- Interactive map of Kongudi
- Country: India
- State: Tamil Nadu
- District: Pudukkottai

Population (2009)
- • Total: 840

Languages
- • Official: Tamil
- Time zone: UTC+5:30 (IST)
- Postal code: 622202

= Kongudi =

Village in India

 Kongudi is a village in the
Aranthangi revenue block of Pudukkottai district, Tamil Nadu, India.

==Geographics==
Geographically Kongudi falls about 8 km SW of Aranthangi town and 6 km NE of K.Pudupatti. Communications are far enough to reach the towns. Surrounding villages are connected by a tar road. A major road near the village is Karaikudi-Thanjavur (SH-26). On the SH-26 there is a village called Otthakadai. From there to Kongudi is about 3 km by tar road. The town bus runs three times daily to and from Aranthangi bus number25 . From Aranthangi we can move different parts of the state. The nearest major railways are Pudukottai and Karaikudi. The nearest airport is Tiruchirapalli (international).

==Geology==
Geologically this village is covered by soil of Quaternary to very recent age, No rock exposure, soil covers like black clay and yellowish brown clayey silt. A major river is Vellaru, a Non pernial river flowing from north of Pudukottai to the Bay of Bengal (sea). It meets the ocean near Meemisal. The Vellaru river is the main source for most of the water along the flowing path. Mainly the villagers are doing agriculture of seasonal paddy crops. So all are dependant on rain, apart from that sand exporting business touched the peak level from vellaru which is flowing North of village.

==Population & Community==
In total around 500 peoples are currently living in both genders in the village. As per the 2001 census, Kongudi had a total population of 426 with 205 males and 221 females. Out of the total population 259 people were literate.

All belong to the Hindu religion and with some subcaste mainly dominated by Vallam Velallars called Vallambar(belong to 84 nadu). Most of the villagers are illiterate about 60-70%. Mainly the village rolling by Vallambars because they are the one dominated and higher caste than rest. So the ancient Katta-panchayathu still existing in this village with vallambars head(Ambalam). Most of the youngsters are below 35 years of age, residing in foreign countries like Singapore, Malaysiya, Kuwait, and some are in major cities of the state.

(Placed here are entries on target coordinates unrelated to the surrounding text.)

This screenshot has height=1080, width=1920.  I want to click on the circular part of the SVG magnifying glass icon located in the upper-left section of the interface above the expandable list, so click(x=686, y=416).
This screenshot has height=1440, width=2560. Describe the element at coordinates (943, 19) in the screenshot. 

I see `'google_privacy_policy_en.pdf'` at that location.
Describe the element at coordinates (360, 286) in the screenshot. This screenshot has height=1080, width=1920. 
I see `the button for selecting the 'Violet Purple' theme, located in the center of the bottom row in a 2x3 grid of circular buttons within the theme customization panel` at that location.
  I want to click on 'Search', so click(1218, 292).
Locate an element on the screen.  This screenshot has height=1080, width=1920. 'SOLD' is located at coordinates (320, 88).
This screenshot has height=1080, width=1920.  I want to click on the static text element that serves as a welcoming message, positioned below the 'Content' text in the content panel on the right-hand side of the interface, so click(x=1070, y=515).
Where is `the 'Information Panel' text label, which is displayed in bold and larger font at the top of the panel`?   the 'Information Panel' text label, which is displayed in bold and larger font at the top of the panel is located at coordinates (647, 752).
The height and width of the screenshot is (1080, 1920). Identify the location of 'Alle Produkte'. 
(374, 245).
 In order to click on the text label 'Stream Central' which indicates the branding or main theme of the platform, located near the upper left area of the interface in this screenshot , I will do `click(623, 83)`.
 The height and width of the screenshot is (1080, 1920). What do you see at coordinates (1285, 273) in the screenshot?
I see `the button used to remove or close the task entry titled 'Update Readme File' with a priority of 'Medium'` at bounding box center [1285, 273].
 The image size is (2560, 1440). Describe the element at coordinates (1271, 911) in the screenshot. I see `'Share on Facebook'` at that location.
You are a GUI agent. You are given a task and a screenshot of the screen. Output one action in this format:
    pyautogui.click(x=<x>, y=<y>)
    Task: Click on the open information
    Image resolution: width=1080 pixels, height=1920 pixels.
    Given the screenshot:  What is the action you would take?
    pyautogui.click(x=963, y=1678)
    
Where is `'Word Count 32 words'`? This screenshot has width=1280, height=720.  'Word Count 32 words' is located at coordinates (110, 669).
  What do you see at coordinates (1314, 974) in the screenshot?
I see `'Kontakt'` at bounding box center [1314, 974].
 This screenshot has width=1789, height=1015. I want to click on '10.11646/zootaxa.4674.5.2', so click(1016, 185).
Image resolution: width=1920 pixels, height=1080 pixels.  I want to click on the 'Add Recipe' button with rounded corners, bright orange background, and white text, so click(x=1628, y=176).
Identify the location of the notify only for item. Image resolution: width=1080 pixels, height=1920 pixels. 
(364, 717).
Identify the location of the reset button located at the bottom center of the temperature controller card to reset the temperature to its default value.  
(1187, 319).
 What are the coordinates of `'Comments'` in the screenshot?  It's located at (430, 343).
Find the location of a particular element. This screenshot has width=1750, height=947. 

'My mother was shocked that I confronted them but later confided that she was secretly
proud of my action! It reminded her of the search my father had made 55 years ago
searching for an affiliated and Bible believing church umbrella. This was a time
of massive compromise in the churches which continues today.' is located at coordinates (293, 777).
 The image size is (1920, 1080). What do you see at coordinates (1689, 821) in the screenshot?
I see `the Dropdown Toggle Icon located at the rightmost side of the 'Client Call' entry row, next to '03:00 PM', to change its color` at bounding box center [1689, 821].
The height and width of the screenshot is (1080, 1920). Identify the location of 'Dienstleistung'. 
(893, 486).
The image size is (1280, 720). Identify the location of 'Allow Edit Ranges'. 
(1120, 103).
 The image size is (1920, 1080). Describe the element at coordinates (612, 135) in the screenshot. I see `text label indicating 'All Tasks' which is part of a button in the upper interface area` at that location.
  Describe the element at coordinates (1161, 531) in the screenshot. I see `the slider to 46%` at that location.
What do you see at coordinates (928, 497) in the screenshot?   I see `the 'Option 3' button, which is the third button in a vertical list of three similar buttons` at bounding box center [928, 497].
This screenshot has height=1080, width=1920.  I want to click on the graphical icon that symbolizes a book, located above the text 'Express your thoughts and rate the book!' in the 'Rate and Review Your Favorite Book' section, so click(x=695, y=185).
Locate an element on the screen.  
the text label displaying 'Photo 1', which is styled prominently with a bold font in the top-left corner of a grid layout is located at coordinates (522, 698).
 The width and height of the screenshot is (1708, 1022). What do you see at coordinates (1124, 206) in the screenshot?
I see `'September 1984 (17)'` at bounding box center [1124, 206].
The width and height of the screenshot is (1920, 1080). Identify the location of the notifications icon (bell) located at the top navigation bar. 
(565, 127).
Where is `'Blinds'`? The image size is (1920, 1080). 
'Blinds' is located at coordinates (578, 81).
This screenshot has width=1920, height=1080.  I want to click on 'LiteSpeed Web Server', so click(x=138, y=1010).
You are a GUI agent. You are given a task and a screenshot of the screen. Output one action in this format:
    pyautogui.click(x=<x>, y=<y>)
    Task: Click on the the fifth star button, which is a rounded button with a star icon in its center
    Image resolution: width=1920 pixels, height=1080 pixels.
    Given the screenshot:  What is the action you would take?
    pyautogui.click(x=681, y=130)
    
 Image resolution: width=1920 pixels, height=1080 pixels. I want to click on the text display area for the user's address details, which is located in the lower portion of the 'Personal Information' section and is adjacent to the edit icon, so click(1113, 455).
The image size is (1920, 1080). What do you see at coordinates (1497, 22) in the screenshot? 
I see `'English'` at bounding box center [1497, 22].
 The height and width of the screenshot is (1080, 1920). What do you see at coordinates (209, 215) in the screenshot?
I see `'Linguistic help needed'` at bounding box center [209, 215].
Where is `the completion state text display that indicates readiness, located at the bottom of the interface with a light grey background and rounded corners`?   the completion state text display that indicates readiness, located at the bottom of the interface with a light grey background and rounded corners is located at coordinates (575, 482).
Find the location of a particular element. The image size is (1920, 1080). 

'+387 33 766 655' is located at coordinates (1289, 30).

This village is mainly traditional based and temples like Rakkammal koil, Ravuttha mandar koil, Subramaniyar koil, Ayyanar koil, Mariyamman Koil, Pillayar koil are famous. Besides the national festival the local village festival like Madhu eduppu, Kuthirai eduppu, Kidai vettu, Paniyaram padaippu and kavadi eduppu in both Kongudi athani village. Rakkammal temple is very powerful for especially women's whoever born that subdivision name is mennan vagaiyara that is why rakkammmal is first God and they are need to give potti this festival is here very famous

==Notable places==
The famous and powerful temple called Rakkammal koil is very famous for Snake bit because here the ayurvedic medicine is given.

==Village issues==
The village faces issues with drinking water & employment.